* Assigned task
Every line in the listing below from the one with "Where should I click to: Click the blank" through the one with "Select the MOV QuickTime format icon" is to be reproduced exactly, both ends included; leave out the rest.

* Available records

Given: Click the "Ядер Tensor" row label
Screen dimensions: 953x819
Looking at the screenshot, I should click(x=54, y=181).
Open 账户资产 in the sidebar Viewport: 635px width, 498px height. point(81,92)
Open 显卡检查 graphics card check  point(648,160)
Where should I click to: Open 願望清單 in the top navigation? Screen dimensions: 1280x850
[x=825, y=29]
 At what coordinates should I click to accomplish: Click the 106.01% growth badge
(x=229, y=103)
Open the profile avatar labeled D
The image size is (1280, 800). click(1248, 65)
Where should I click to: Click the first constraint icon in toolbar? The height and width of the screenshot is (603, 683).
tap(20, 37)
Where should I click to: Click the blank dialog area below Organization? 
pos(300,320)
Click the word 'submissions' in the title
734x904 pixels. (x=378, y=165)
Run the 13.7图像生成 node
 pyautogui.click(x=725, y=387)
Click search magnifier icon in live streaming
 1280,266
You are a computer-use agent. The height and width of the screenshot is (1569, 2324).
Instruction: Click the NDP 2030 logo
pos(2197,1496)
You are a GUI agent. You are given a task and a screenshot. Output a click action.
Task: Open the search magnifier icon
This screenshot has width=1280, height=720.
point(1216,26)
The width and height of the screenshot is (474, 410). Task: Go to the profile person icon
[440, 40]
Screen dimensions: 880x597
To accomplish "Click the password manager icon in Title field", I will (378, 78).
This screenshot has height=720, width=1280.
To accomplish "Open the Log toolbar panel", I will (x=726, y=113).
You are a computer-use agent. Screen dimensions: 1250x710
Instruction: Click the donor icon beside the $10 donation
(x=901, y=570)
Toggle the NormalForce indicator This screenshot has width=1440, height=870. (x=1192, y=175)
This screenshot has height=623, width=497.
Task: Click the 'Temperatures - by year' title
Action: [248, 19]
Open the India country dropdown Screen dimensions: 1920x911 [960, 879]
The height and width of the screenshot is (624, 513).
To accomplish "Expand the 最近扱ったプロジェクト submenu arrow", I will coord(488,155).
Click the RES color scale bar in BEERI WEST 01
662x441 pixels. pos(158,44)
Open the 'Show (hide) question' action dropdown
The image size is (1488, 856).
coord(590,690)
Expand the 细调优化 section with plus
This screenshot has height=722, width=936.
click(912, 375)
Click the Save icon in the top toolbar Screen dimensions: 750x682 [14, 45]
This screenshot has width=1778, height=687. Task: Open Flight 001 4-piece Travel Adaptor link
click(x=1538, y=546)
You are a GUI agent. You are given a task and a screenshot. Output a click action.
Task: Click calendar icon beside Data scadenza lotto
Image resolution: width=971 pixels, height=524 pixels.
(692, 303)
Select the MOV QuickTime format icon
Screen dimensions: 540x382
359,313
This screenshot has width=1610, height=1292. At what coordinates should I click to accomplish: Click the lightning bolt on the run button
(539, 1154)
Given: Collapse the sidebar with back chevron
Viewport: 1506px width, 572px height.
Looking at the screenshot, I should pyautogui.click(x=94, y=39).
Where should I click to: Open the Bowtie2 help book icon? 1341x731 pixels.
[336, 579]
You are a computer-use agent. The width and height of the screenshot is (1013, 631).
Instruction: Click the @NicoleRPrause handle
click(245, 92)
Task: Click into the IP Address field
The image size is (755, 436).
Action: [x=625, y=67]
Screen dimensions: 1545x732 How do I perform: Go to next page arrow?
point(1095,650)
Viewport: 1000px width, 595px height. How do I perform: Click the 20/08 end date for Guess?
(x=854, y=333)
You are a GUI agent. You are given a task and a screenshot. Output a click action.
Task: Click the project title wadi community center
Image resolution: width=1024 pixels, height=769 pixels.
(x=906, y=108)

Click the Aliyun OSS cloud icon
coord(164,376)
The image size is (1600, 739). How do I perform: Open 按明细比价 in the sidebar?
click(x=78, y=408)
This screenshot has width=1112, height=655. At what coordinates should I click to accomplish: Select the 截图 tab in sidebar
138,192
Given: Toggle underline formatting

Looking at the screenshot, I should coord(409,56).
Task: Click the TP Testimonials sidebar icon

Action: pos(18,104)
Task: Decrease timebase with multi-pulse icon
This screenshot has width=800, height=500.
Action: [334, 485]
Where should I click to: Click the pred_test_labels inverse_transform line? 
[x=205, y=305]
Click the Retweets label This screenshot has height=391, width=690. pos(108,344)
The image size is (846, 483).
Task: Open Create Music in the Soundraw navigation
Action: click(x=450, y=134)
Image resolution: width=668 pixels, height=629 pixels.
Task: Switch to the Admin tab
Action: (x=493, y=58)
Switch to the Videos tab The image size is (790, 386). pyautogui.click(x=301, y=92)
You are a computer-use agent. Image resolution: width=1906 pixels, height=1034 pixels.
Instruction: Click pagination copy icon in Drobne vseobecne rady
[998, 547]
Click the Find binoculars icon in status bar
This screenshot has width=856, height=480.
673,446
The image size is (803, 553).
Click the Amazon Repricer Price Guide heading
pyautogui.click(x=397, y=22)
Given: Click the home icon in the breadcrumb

* Response box
Where should I click to: Click the blank dialog area below Organization? 
pos(300,320)
Click the word 'submissions' in the title
734x904 pixels. (x=378, y=165)
Run the 13.7图像生成 node
 pyautogui.click(x=725, y=387)
Click search magnifier icon in live streaming
 1280,266
You are a computer-use agent. The height and width of the screenshot is (1569, 2324).
Instruction: Click the NDP 2030 logo
pos(2197,1496)
You are a GUI agent. You are given a task and a screenshot. Output a click action.
Task: Open the search magnifier icon
This screenshot has width=1280, height=720.
point(1216,26)
The width and height of the screenshot is (474, 410). Task: Go to the profile person icon
[440, 40]
Screen dimensions: 880x597
To accomplish "Click the password manager icon in Title field", I will (378, 78).
This screenshot has height=720, width=1280.
To accomplish "Open the Log toolbar panel", I will (x=726, y=113).
You are a computer-use agent. Screen dimensions: 1250x710
Instruction: Click the donor icon beside the $10 donation
(x=901, y=570)
Toggle the NormalForce indicator This screenshot has width=1440, height=870. (x=1192, y=175)
This screenshot has height=623, width=497.
Task: Click the 'Temperatures - by year' title
Action: [248, 19]
Open the India country dropdown Screen dimensions: 1920x911 [960, 879]
The height and width of the screenshot is (624, 513).
To accomplish "Expand the 最近扱ったプロジェクト submenu arrow", I will coord(488,155).
Click the RES color scale bar in BEERI WEST 01
662x441 pixels. pos(158,44)
Open the 'Show (hide) question' action dropdown
The image size is (1488, 856).
coord(590,690)
Expand the 细调优化 section with plus
This screenshot has height=722, width=936.
click(912, 375)
Click the Save icon in the top toolbar Screen dimensions: 750x682 [14, 45]
This screenshot has width=1778, height=687. Task: Open Flight 001 4-piece Travel Adaptor link
click(x=1538, y=546)
You are a GUI agent. You are given a task and a screenshot. Output a click action.
Task: Click calendar icon beside Data scadenza lotto
Image resolution: width=971 pixels, height=524 pixels.
(692, 303)
Select the MOV QuickTime format icon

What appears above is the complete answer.